- INPUT RECORDS -
• • •

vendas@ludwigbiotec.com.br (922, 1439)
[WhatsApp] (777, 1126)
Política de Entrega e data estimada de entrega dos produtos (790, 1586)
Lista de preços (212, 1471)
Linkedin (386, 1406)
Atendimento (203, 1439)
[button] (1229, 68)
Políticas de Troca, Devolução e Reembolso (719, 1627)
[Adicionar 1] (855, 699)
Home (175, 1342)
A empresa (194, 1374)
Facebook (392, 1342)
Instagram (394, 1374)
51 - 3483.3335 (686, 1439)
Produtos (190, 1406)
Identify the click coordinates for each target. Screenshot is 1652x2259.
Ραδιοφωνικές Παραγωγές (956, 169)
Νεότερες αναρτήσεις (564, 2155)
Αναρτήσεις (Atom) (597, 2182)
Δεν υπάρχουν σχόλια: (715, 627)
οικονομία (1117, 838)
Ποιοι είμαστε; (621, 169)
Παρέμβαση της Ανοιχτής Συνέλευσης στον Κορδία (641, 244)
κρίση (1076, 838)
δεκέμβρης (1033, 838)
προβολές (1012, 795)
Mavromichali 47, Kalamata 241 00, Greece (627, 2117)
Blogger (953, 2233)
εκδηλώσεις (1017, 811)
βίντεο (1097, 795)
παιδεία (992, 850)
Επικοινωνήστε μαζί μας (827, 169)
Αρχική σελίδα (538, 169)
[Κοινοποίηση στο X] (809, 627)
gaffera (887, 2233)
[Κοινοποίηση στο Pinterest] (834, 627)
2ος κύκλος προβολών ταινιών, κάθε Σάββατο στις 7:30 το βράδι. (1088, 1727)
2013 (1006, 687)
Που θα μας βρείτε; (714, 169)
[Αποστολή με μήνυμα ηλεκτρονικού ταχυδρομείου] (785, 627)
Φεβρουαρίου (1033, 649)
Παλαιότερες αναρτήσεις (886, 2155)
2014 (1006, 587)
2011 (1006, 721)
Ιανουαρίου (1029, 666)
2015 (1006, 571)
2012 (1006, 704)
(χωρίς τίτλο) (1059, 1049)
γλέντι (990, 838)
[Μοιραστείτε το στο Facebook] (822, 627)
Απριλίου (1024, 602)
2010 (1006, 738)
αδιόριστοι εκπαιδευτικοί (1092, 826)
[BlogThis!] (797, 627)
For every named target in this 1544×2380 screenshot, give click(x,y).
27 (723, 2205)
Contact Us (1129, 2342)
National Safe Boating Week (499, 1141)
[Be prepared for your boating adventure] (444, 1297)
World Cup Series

• • •

- ASSIGNMENT -
Each line of the entries above that has the word "target" is to be copied.

- RESPONSE BELOW -
Identify the click coordinates for each target. Screenshot is 1652x2259.
For every named target in this 1544×2380 screenshot, give click(x,y).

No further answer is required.